[Stored items]
****

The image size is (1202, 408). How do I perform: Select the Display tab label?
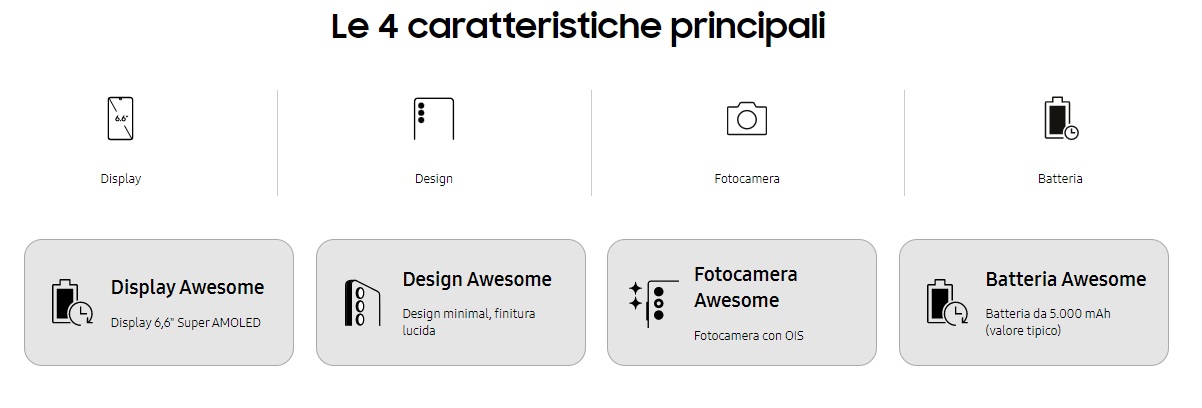(x=121, y=179)
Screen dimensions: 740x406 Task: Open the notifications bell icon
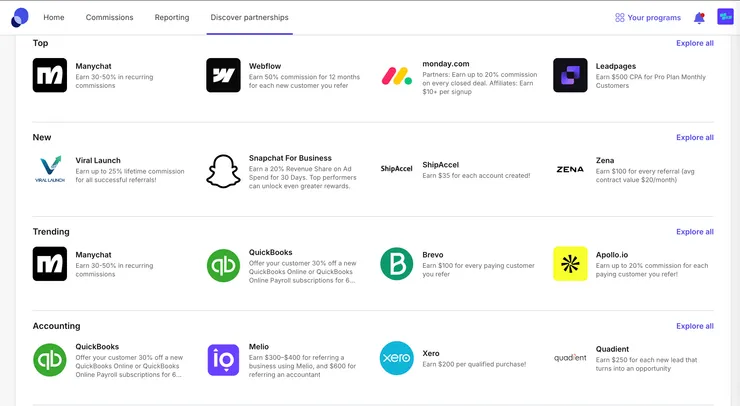click(699, 18)
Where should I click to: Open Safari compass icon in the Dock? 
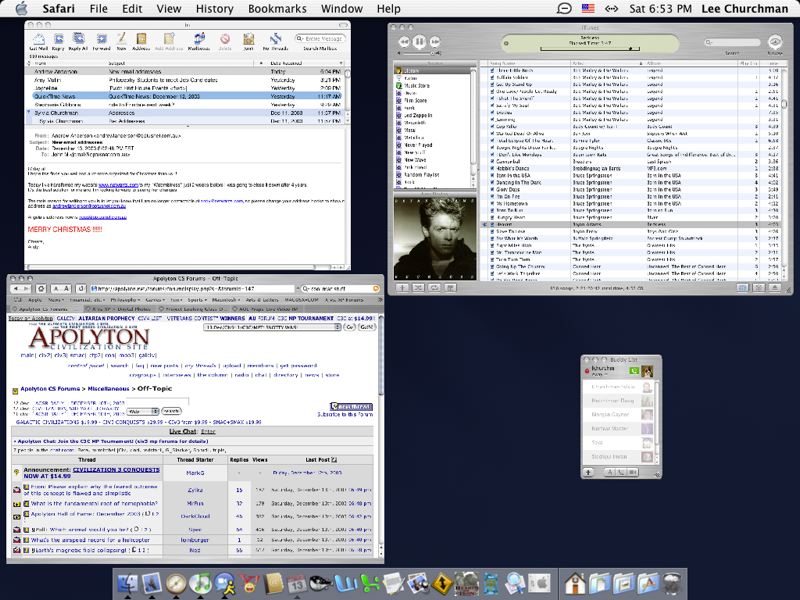pos(176,583)
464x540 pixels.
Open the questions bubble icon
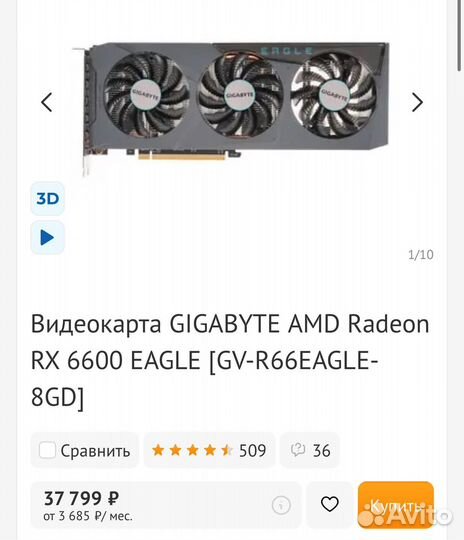[x=298, y=450]
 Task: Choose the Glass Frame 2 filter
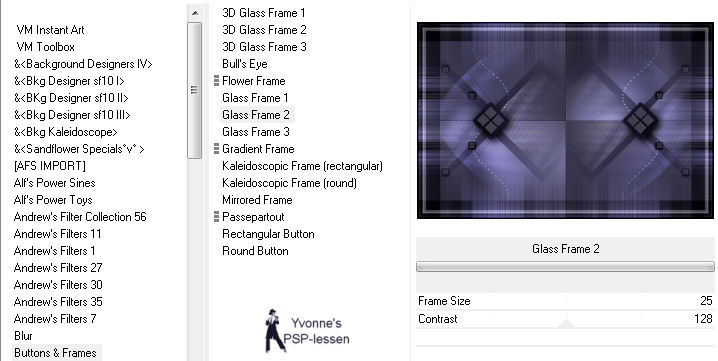point(256,115)
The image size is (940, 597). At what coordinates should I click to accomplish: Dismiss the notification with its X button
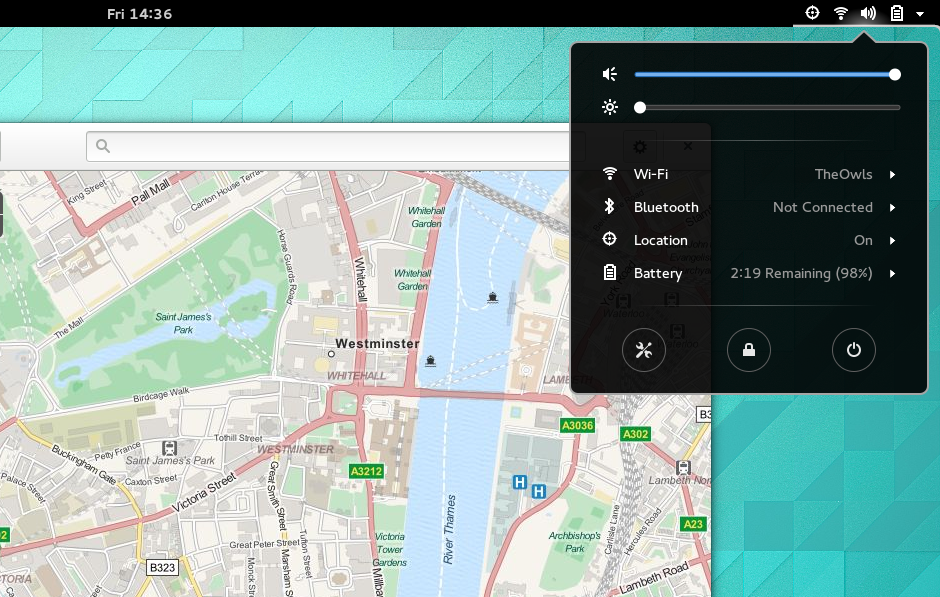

****

Description of the task » Copy out exactly the lines between the line that contains "Task: Choose the Glass Frame 2 filter" and the last line of the records, both ends included; leave out every picture.

Response to the exercise »
 Task: Choose the Glass Frame 2 filter
point(256,115)
The image size is (940, 597). At what coordinates should I click to accomplish: Dismiss the notification with its X button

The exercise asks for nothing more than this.